EXTRACTED TEXT:
********************

ARES: Adaptive Red-Teaming and End-to-End Repair of Policy-Reward System

arXiv: 2604.18789 · PDF

Authors: Jiacheng Liang, Yao Ma, Tharindu Kumarage, Satyapriya Krishna, Rahul Gupta, Kai-Wei Chang, Aram Galstyan, Charith Peris

Primary category: cs.AI · all: cs.AI, cs.CR, cs.LG

Matched keywords: large language model, llm, rag, serving, fine-tun, rlhf

TL;DR

ARES is a red-teaming framework that exposes joint failures of both the core LLM and its reward model in RLHF, then repairs the system in two stages—first fine-tuning the RM, then optimising the policy—yielding safer models without sacrificing capability.

Key Ideas

Identifies “systemic weaknesses”: cases where the policy LLM and reward model (RM) fail in tandem, not just policy-level exploits.
Introduces a “Safety Mentor” that composes adversarial prompts from structured components: topics, personas, tactics, goals.
Generates paired malicious/safe responses to probe RM discrimination and policy compliance simultaneously.
Two-stage repair: (1) RM fine-tuning on discovered failures, (2) RL policy optimisation against the hardened RM.

********************

TRY IT:
Can you carry the ARES paper summary on past its last key idea, the two-stage repair? You won't need the listing after this.

INFORMATION:
********************

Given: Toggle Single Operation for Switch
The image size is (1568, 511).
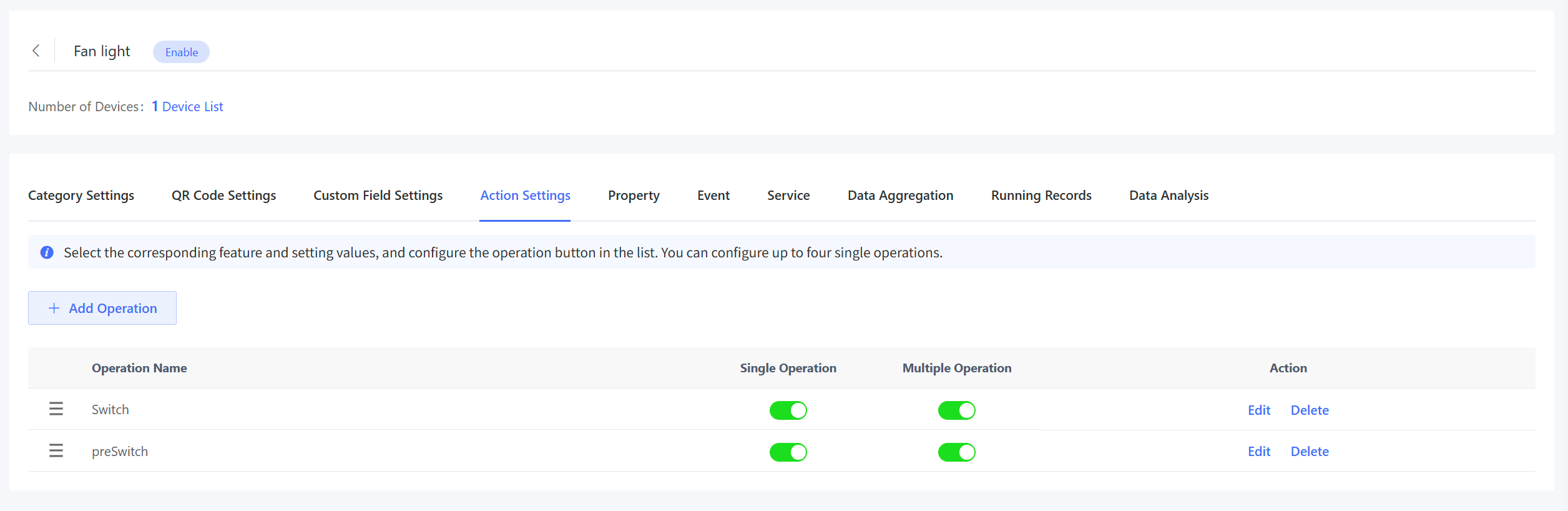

********************

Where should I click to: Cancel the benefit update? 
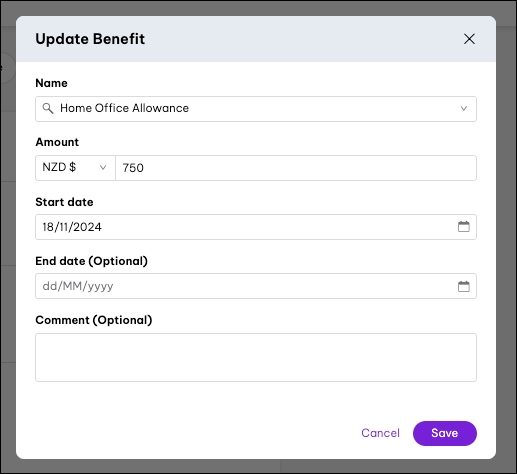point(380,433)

********************

TASK ANSWER:
Approach

A Safety Mentor combinatorially mixes structured attack components to produce semantically coherent adversarial prompts with matched malicious and safe completions. These pairs serve two purposes: stress-testing the RM’s ability to rank safe over unsafe, and attacking the policy. Discovered dual-failure cases feed an end-to-end repair loop—first supervised/preference fine-tuning of the RM, then RLHF-style optimisation of the policy against the improved RM.

Experiments

The abstract only says “multiple adversarial safety benchmarks” with claims of preserved capability. Specific datasets, baseline red-teamers (e.g., PAIR, GCG, Rainbow Teaming), RM architectures, and capability benchmarks are not named in the abstract.

Results

Headline claim: “substantial” improvements in safety robustness while preserving model capabilities. No quantitative numbers, attack success rates, or capability deltas are provided in the abstract—so the magnitude of the gain cannot be assessed from what is given.

Why It Matters

For practitioners shipping RLHF-aligned LLMs, this reframes safety as a policy-reward system problem rather than a policy-only one. Treating the RM as an attackable component—and repairing both jointly—addresses a real production failure mode where a miscalibrated RM silently green-lights unsafe outputs during RL, a blind spot in most current red-teaming pipelines.

Connections to Prior Work

Automated red-teaming: PAIR, GCG, Rainbow Teaming, Zou et al. adversarial suffixes.
Structured / persona-based jailbreaks: DAN-style role prompts, scenario nesting.
RM robustness and reward hacking literature: Gao et al. scaling laws for RM overoptimisation, Coste et al. reward ensembles.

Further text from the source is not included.